Instructions to follow:
Repeat the records word for word, starting with the line that contains "Viewport: 2576px width, 1012px" and continuing through the end of the records.

Data for this task:
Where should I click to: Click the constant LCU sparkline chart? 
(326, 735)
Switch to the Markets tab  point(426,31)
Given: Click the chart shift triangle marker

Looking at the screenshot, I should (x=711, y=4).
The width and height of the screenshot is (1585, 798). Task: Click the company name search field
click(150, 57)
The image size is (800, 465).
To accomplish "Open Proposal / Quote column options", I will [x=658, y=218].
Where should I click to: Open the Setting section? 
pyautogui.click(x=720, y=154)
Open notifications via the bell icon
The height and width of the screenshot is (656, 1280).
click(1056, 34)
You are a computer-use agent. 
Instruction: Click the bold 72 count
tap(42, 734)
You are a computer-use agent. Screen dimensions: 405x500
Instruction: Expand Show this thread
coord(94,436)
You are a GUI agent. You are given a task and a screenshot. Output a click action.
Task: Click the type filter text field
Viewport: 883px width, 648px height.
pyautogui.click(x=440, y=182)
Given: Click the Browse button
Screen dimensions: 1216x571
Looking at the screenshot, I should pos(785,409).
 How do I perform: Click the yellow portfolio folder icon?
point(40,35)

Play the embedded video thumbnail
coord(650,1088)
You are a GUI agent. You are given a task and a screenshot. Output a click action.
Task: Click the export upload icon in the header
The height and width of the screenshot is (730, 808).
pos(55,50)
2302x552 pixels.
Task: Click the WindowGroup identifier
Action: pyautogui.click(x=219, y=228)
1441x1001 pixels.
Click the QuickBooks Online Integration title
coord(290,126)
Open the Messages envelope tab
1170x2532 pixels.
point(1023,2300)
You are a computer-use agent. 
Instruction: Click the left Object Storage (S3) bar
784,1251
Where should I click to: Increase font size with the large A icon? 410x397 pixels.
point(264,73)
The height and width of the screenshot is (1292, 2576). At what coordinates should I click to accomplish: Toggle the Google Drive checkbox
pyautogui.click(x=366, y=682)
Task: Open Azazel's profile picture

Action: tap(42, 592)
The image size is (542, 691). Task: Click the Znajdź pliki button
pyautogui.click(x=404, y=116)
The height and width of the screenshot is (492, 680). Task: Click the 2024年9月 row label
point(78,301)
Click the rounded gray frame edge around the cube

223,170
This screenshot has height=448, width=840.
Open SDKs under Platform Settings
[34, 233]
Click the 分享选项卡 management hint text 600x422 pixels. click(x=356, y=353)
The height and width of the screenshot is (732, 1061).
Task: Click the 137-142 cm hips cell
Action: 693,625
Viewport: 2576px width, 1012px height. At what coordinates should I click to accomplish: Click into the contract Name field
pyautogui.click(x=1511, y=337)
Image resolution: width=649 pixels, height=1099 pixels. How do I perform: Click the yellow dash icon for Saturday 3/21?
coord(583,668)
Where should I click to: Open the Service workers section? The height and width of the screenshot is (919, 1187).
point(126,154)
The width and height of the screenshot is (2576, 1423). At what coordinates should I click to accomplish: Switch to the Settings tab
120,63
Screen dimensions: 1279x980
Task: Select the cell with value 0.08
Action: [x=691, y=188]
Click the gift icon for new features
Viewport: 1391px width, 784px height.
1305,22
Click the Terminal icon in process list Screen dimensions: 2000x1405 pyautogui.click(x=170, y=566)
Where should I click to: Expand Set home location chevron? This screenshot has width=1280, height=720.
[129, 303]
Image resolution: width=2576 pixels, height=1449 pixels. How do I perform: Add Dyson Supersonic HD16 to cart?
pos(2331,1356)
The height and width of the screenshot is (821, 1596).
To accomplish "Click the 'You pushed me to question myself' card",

Correct output:
Viewport: 2576px width, 1012px height. At what coordinates should I click to accomplish: Click into the contract Name field
pyautogui.click(x=1511, y=337)
Image resolution: width=649 pixels, height=1099 pixels. How do I perform: Click the yellow dash icon for Saturday 3/21?
coord(583,668)
Where should I click to: Open the Service workers section? The height and width of the screenshot is (919, 1187).
point(126,154)
The width and height of the screenshot is (2576, 1423). At what coordinates should I click to accomplish: Switch to the Settings tab
120,63
Screen dimensions: 1279x980
Task: Select the cell with value 0.08
Action: [x=691, y=188]
Click the gift icon for new features
Viewport: 1391px width, 784px height.
1305,22
Click the Terminal icon in process list Screen dimensions: 2000x1405 pyautogui.click(x=170, y=566)
Where should I click to: Expand Set home location chevron? This screenshot has width=1280, height=720.
[129, 303]
Image resolution: width=2576 pixels, height=1449 pixels. How do I perform: Add Dyson Supersonic HD16 to cart?
pos(2331,1356)
The height and width of the screenshot is (821, 1596).
To accomplish "Click the 'You pushed me to question myself' card",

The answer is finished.